Recently, I’ve been experimenting with using local LLMs through Claude Code to avoid consuming my Claude.ai subscription tokens. This involved setting up Qwen3-Coder-30B-A3B-Instruct-MLX-6bit on my MacBook Pro with an M3 Max chip and 64GB of RAM using omlx.
Technical specifications:
- MacBook Pro with M3 Max chip and 64GB RAM
- Running omlx locally
- Using Qwen3-Coder-30B-A3B-Instruct-MLX-6bit LLM model
- Max context window: 200,000 tokens
- Max tokens: 100,000 tokens
Performance-wise, the model generates around 22-25 tokens per second, with a prefill of 214-250 for non-cached prefill. The cache efficiency is running at 97% for prefill tokens, which provides decent savings and speed. That’s the numbers reported after processing about 78 million prefill tokens per the dashboard.
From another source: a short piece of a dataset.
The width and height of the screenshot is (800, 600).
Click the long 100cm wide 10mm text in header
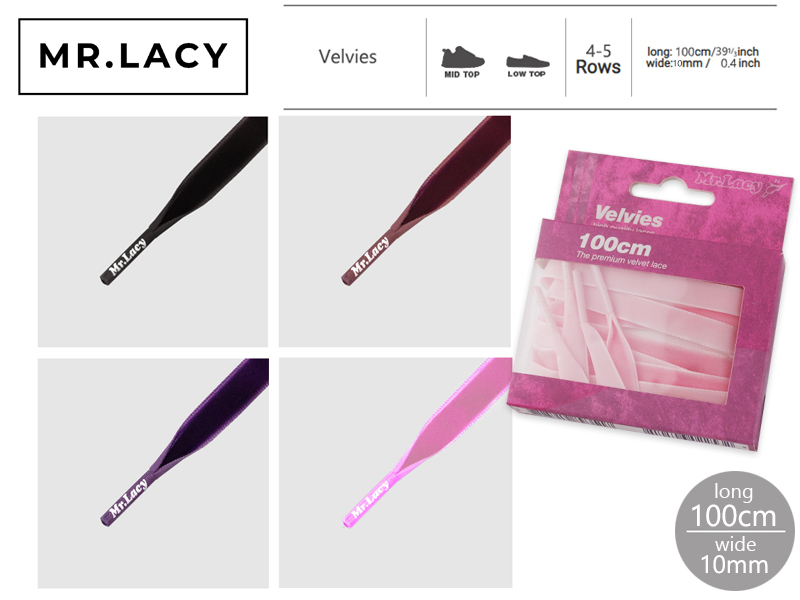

While the model performs adequately, it’s not quite as capable as Sonnet within Claude Code. I need to break down problems into smaller steps and be very explicit to get the desired results. It also tends to forget to reference CLAUDE.md and its memory files regarding my preferences. This is evident in many commits to my blog repository that are missing the co-author line, despite my explicit instructions in the CLAUDE.md file (https://github.com/tgharold/blog/blob/master/CLAUDE.md).
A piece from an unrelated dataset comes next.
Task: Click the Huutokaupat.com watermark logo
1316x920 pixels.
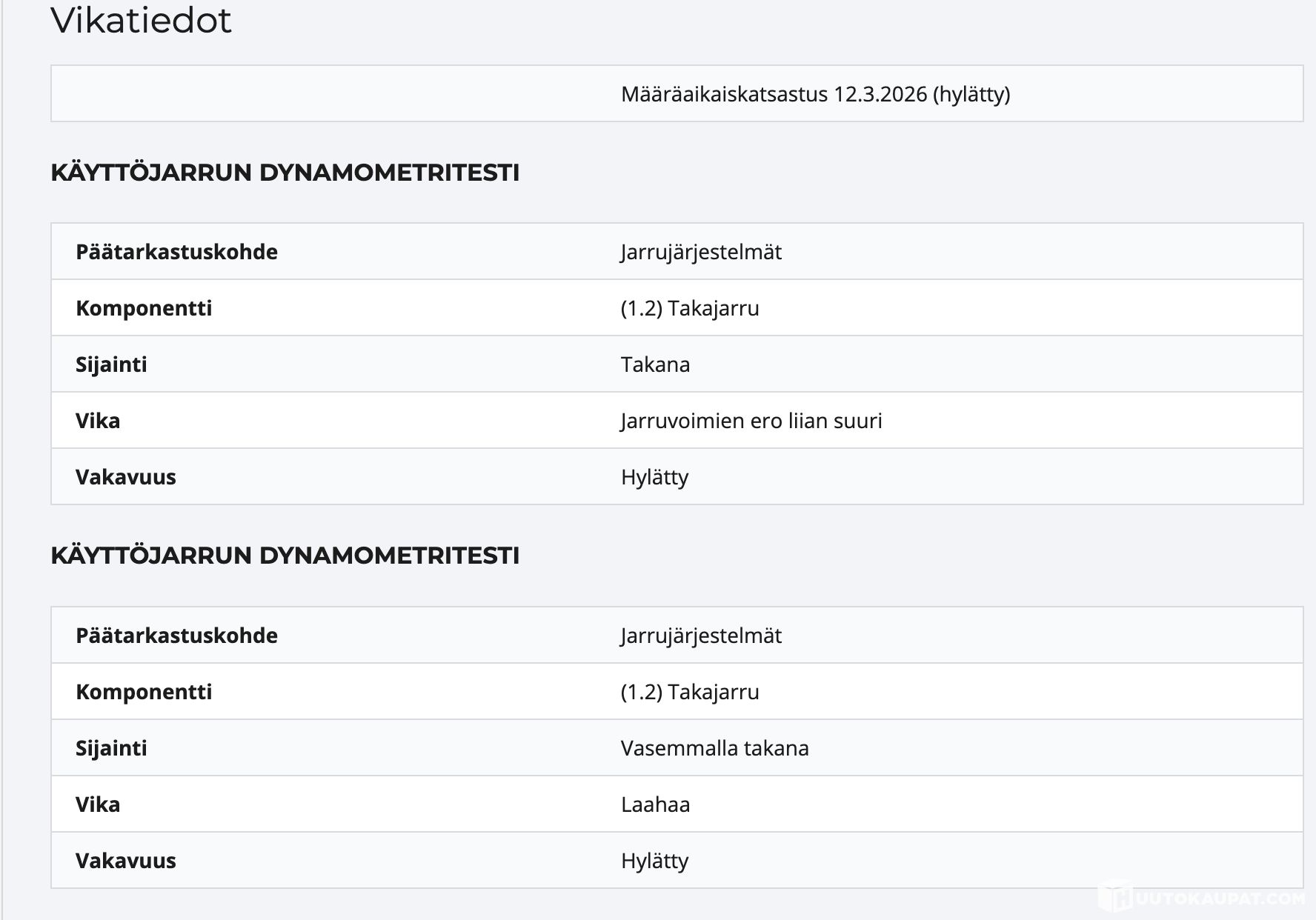Action: 1202,898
As part of this experimentation, I created the convert_blogger_to_jekyll_url_mappings.py script using the Qwen3-Coder model. However, looking at the various commits to that file, I had to guide it through the process step-by-step. While it would have been faster for me to write the script myself, I was still learning Python and needed the model to demonstrate the implementation approach.